Work instruction:
The response should hold each line from the entries below where "height" is found.

Supplied data:
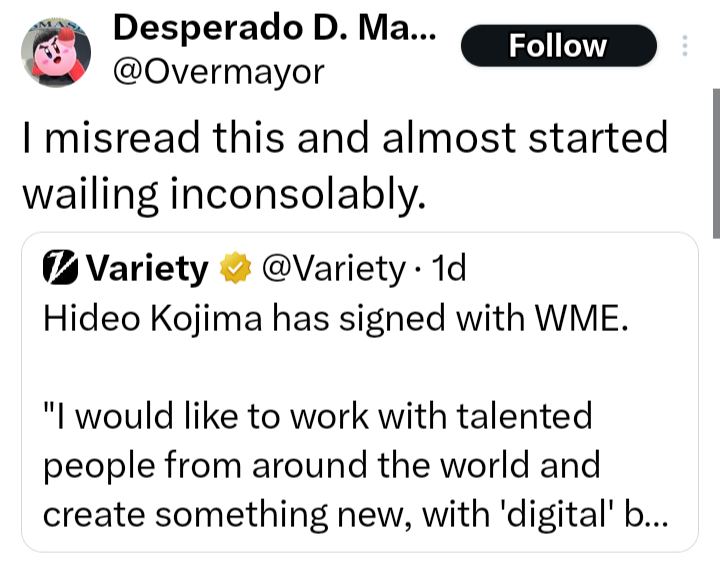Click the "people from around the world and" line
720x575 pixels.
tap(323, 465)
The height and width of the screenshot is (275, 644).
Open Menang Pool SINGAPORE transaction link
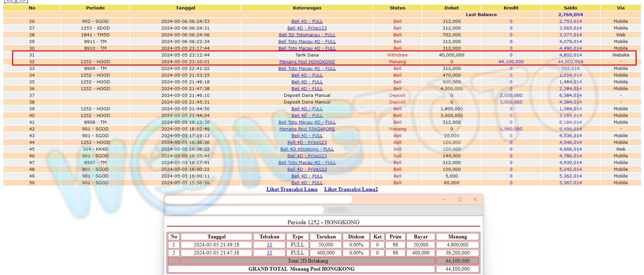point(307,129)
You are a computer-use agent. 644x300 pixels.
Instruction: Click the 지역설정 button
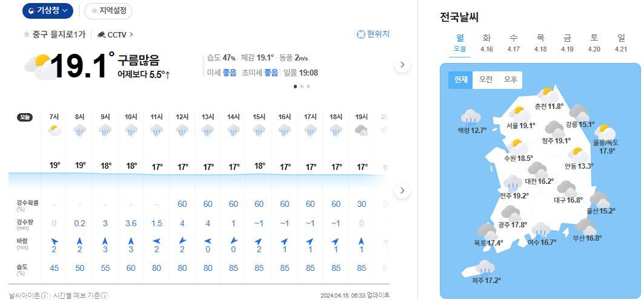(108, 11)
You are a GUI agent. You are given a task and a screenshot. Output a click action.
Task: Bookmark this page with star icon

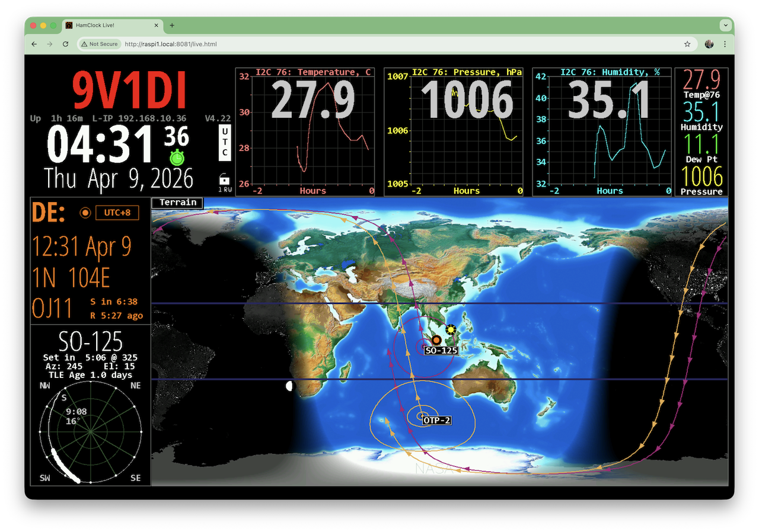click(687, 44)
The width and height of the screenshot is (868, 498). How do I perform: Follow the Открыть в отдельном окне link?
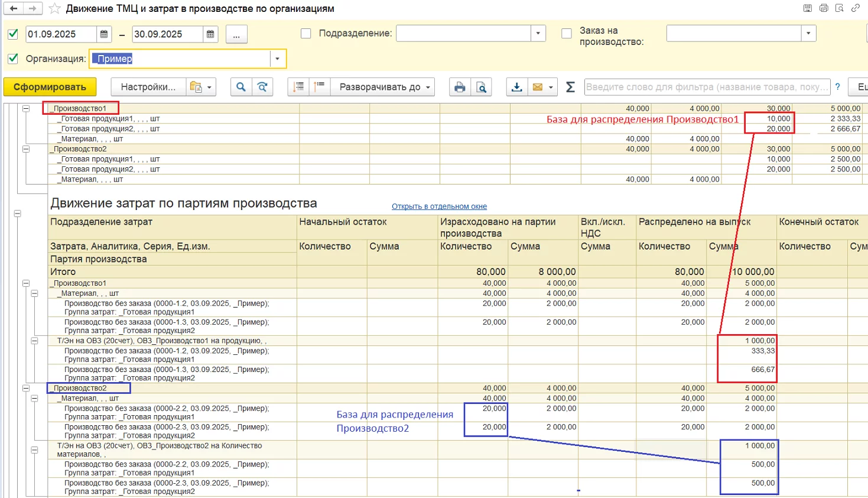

Result of this exercise:
The height and width of the screenshot is (275, 644).
The width and height of the screenshot is (868, 498). How do I perform: Follow the Открыть в отдельном окне link?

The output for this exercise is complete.